Document excerpt
########
Bullseye: C# Class Final Project

This was a group final project, involving myself along with 5 other team members. It combined c#.net programming along with ADO.net database operations as well as extensive GUI work and neural work. The goal of the program is to display data from databases, as circular bullseyes, in a way as to highlight which sets of data are best within the given database. The goal is to train you to be able to just look at the different circles to tell what is best. The program allows you to select your top 3 based on the criteria you’ve selected and then it runs its neural net to predict its best guess. Then the actual best results are shown. My part in this project was to integrate the neural network and use the database functions to pull data into the neural net and have the NN make its prediction.

Project Bulls Eye

Code can be downloaded here:
Executable can be downloaded here:

Program Useage:

  1. Run GUITrial.exe from the extracted bin/debug folder
  2. This version if mean to work with the given cars data base. Decide which factors you want to rank as LittleGood or BigGood, i.e. check prices for low price being good.
  3. Click The Neural Net –> Run option from the Menu Bar.
  4. Click the buttons in the specified order.
    1. Load Database — > Microsoft 4.0 Jet OLE DB Provider
    2. Locate the car.mbd using the … browse button, click okay
    3. Choose which table to use — >click 2. Load Table
    4. Click Update — > in the input nodes table, table 4.0, just single click one entry, this is to populate the simulation data, do not change or add any parameters here.
########
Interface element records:
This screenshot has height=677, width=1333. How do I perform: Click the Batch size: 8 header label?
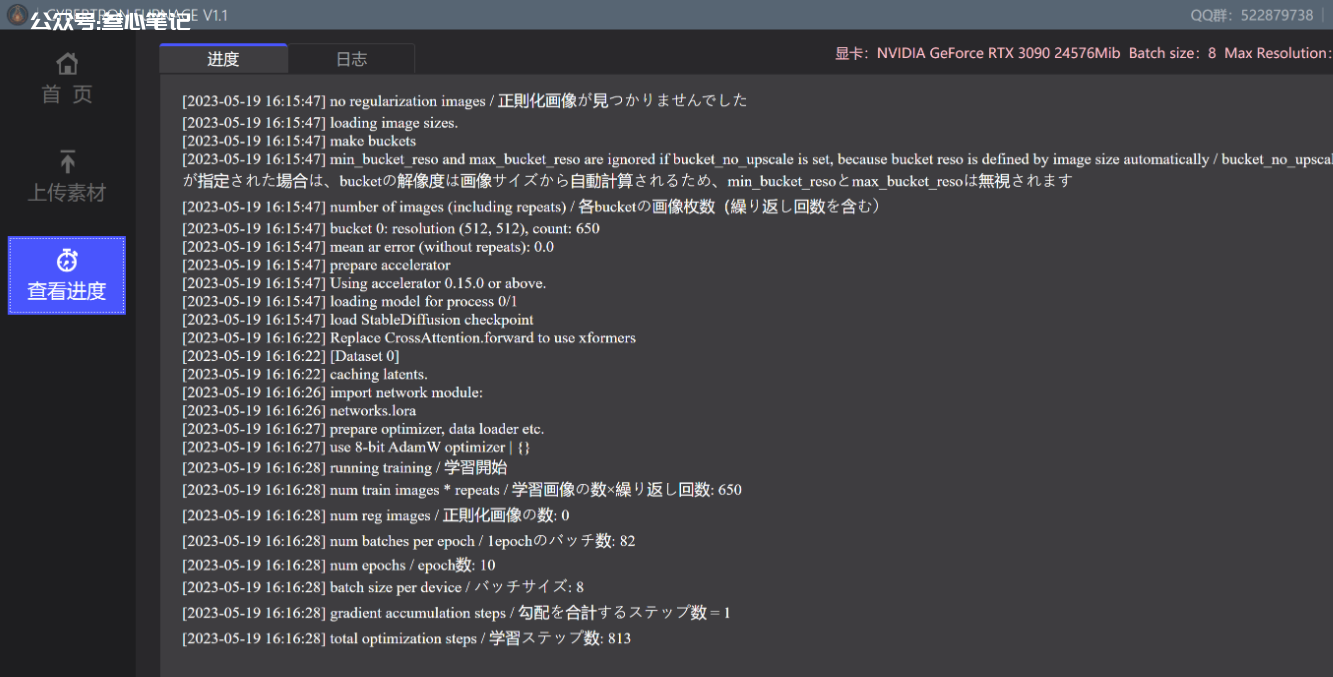[x=1172, y=53]
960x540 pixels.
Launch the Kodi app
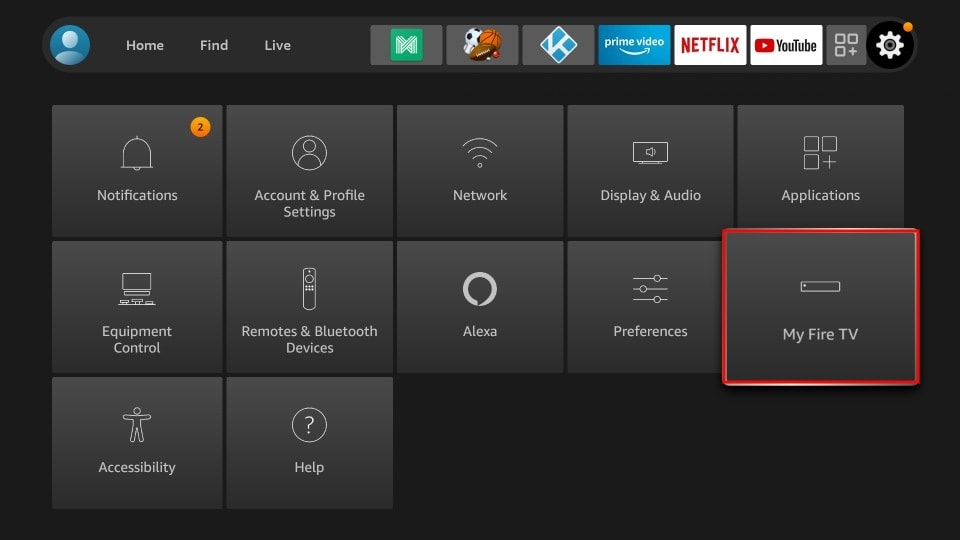point(558,45)
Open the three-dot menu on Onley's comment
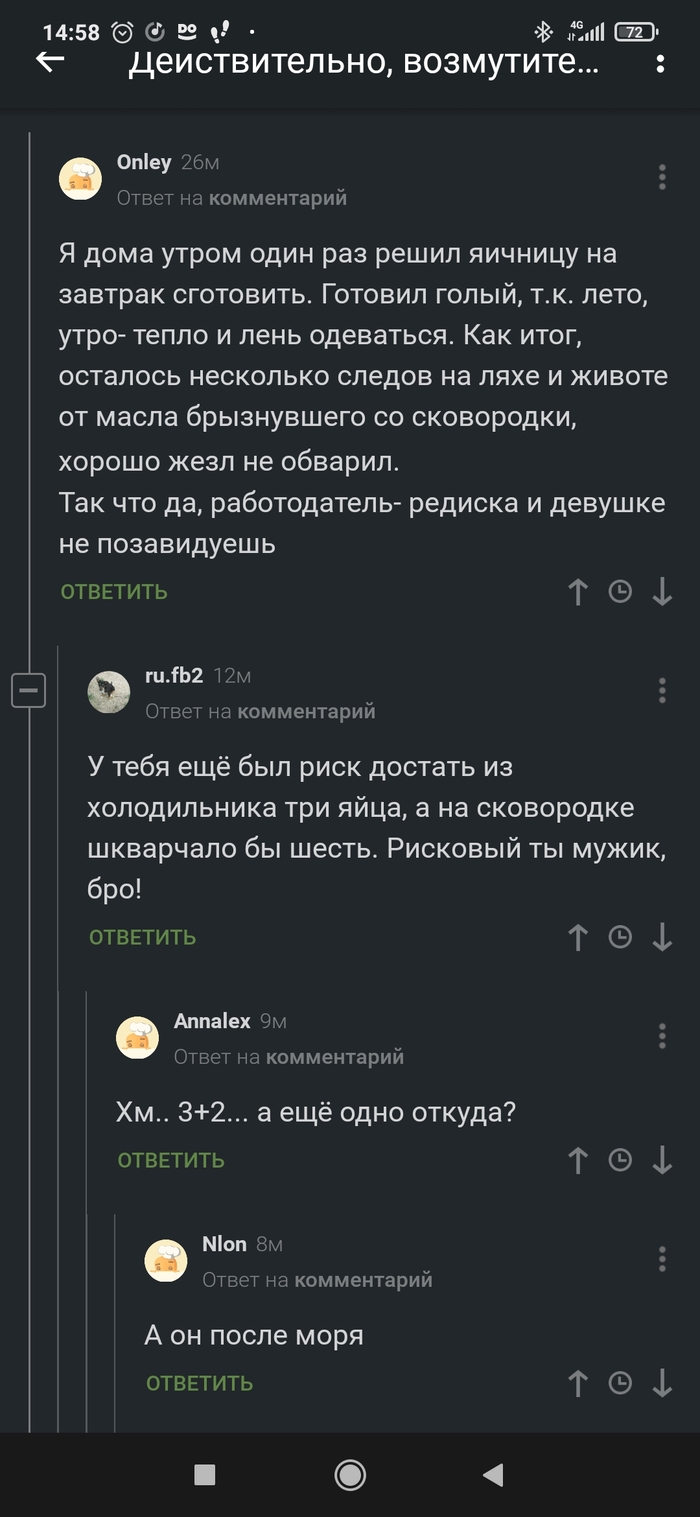 661,176
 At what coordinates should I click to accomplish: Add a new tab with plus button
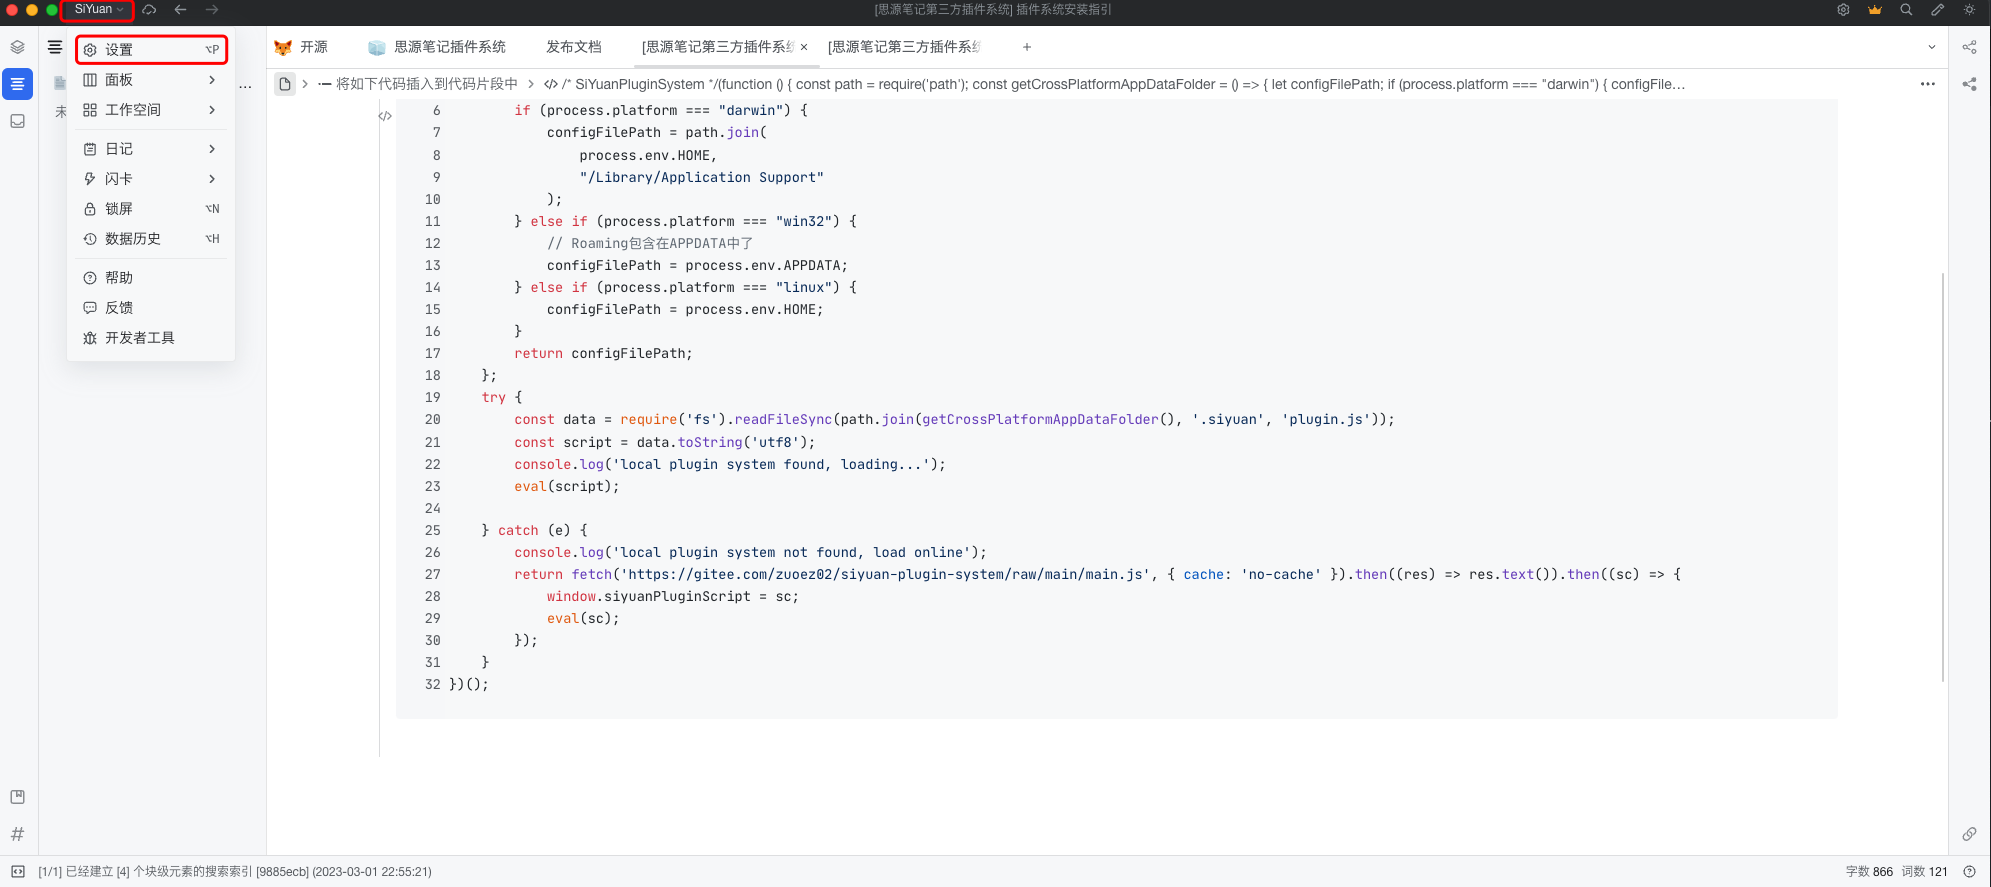pyautogui.click(x=1026, y=47)
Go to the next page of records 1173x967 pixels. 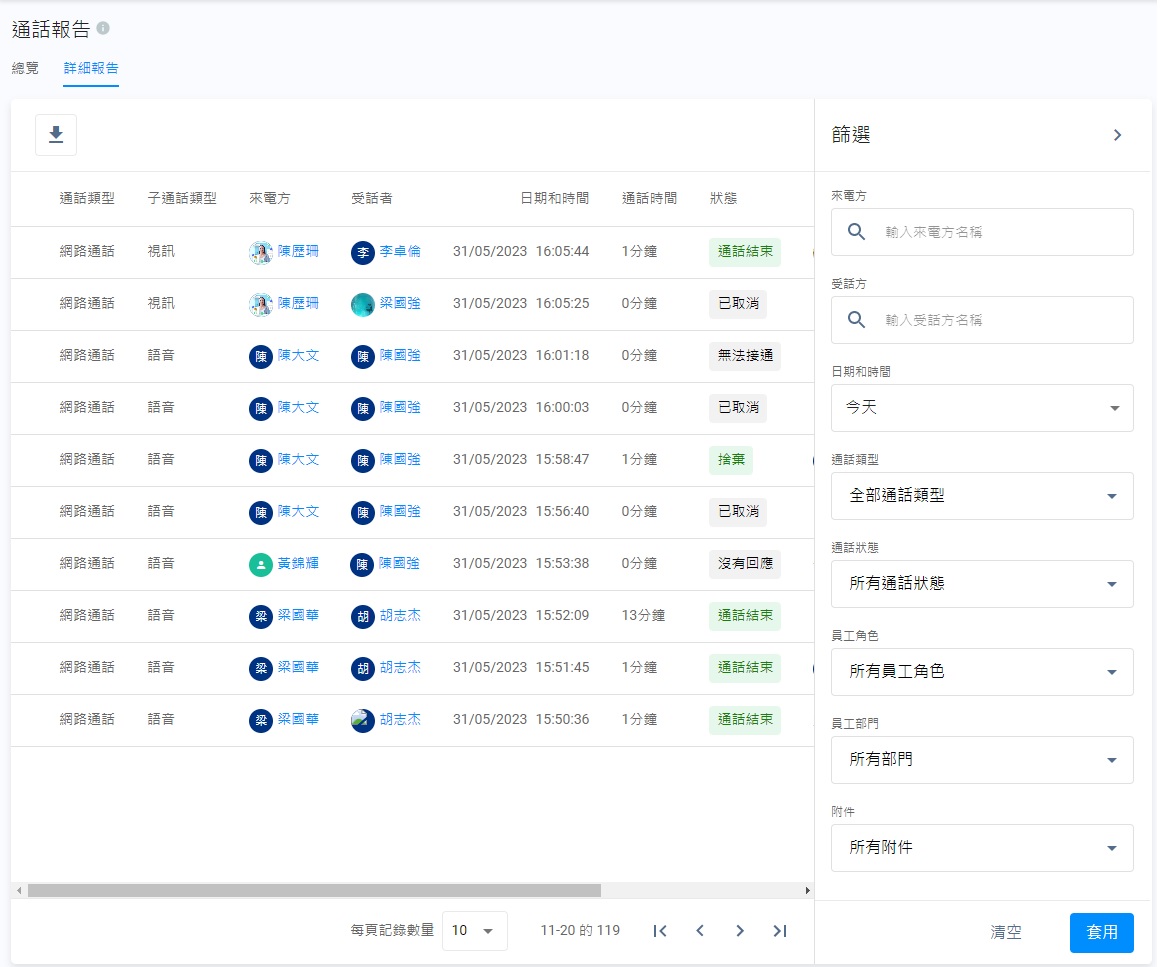pos(740,931)
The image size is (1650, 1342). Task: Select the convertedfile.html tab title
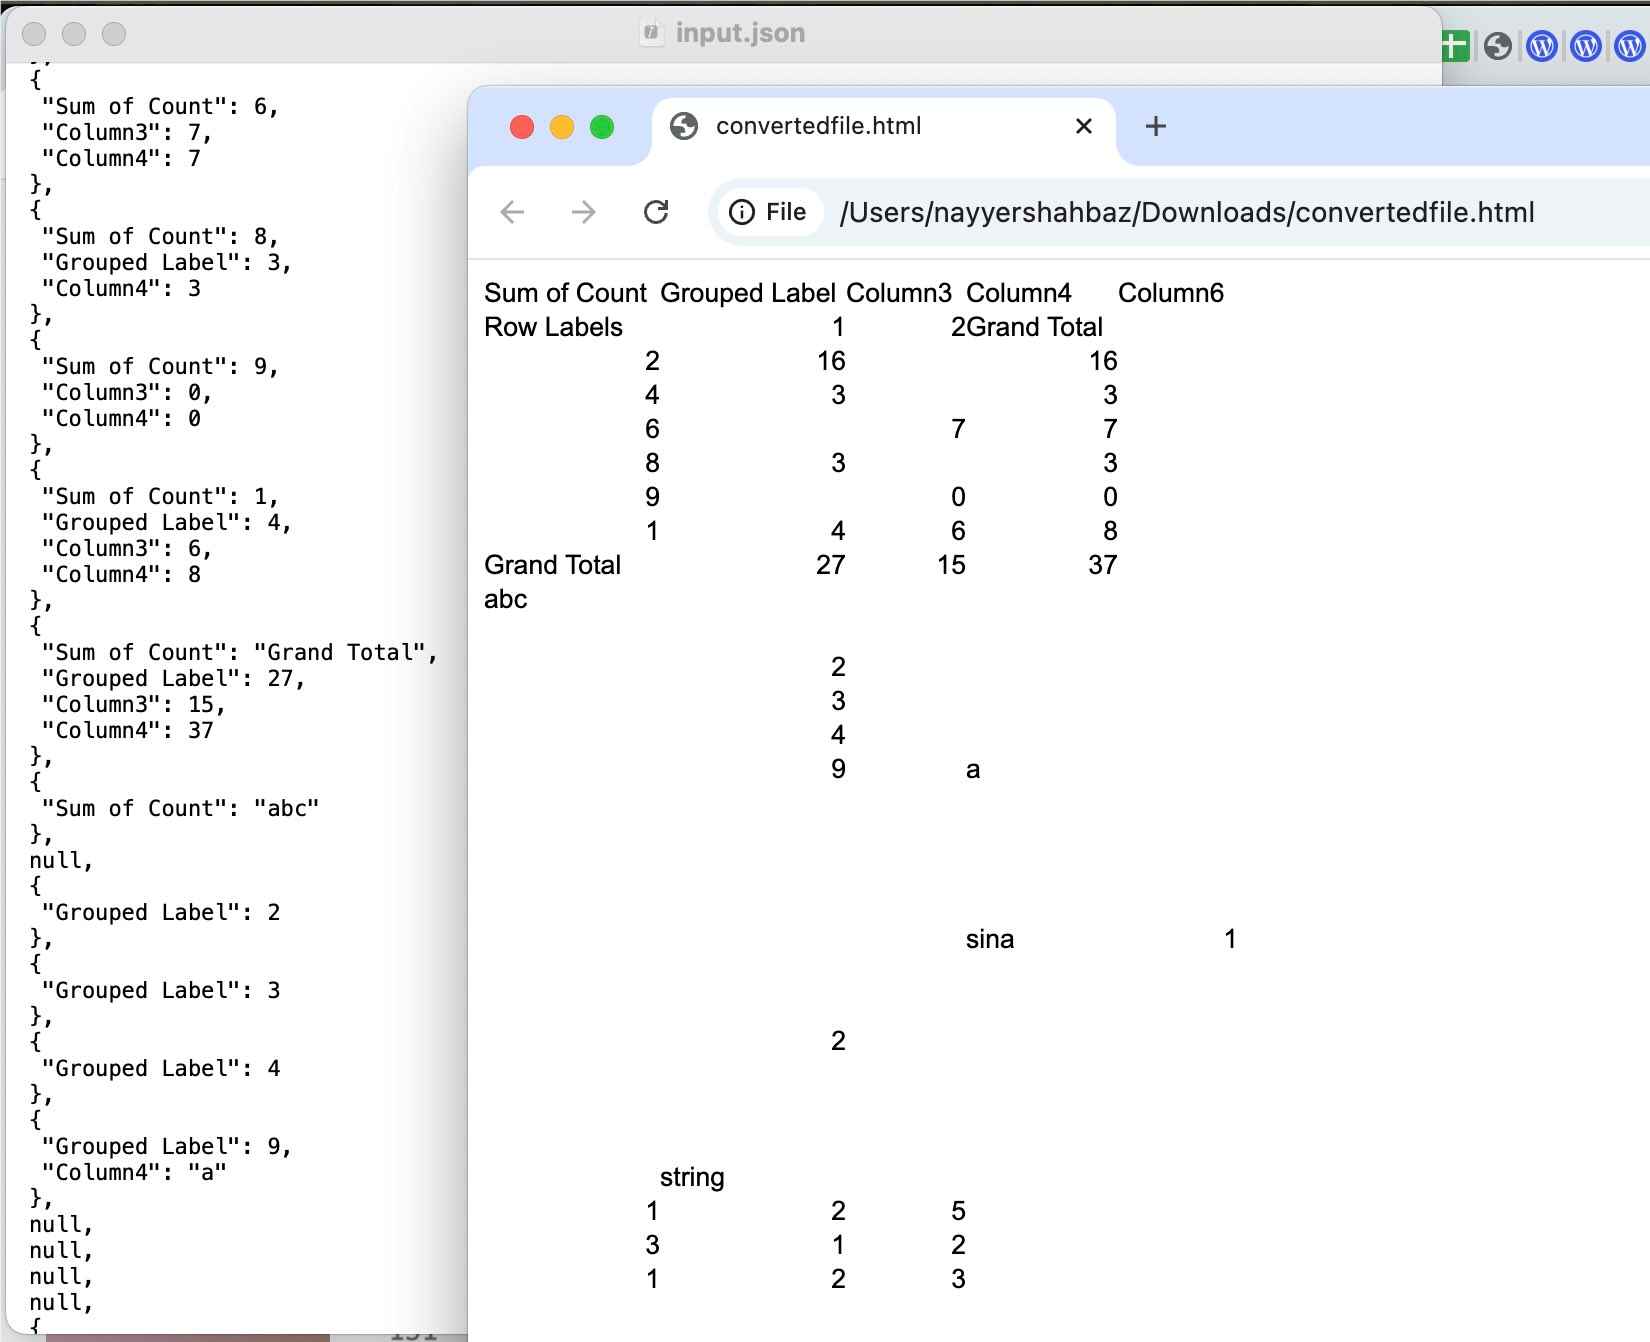pyautogui.click(x=818, y=127)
########
Written instruction A
For each statement, decide whether it agrees with the Bullseye project description. Answer yes or no and quote the deciding words from the description. (i) The writer's role was to integrate the neural network. (ii) The program is started from a bin/release folder. (iii) In the Update step, the user should add parameters in the input nodes table.
Written instruction B
Please extend the Bullseye project description, picking up right after its final usage step.
The records have no connection to the Bullseye project description.

Response A
(i) Yes: "My part in this project was to integrate the neural network"
(ii) No: "Run GUITrial.exe from the extracted bin/debug folder"
(iii) No: "do not change or add any parameters here"

Response B
    5. Now you can go to 6 and change NN options if you want, but by default it is set the optimal design as we’ve found.
    6. Click Train Network
    7. Click Fill, then run simulation
    8. Observe the results
    9. Click Done
  5. Now make a selection for what your best guess is, you will be deemed a “winner” if you manage to select any of the top 3 items.
  6. Click Rank, the top 3 choices will be displayed as well as if you guessed correctly or not.
  7. End.


This is the specification as given to the class.

  1. Design and implement a control to be called a BullsEye, which presents to the user a square containing a set of concentric rings around a central hub. Each ring is shown in a unique color and each ring is either thick or thin. The control must allow for a total of at least ten rings around the hub, representing at least 11 data factors. The hub may display either a number of 2 or 3 letters within, using an appropriate font and contrasting color.
  1. Note that the window around the control will of necessity be slightly rectangular in order to exactly fir around the square with a caption bar at top. The caption is removable, of course, but probably suits the GUI.
  1. Each ring will be bordered with a fine black or gray line.
  1. Circles should draw out-in or in-out, but the best fill has been observed with out-in.
  1. Each ring of the BullsEye control may be thick or think, where, “thick” is approximately twice as thick as “thin”.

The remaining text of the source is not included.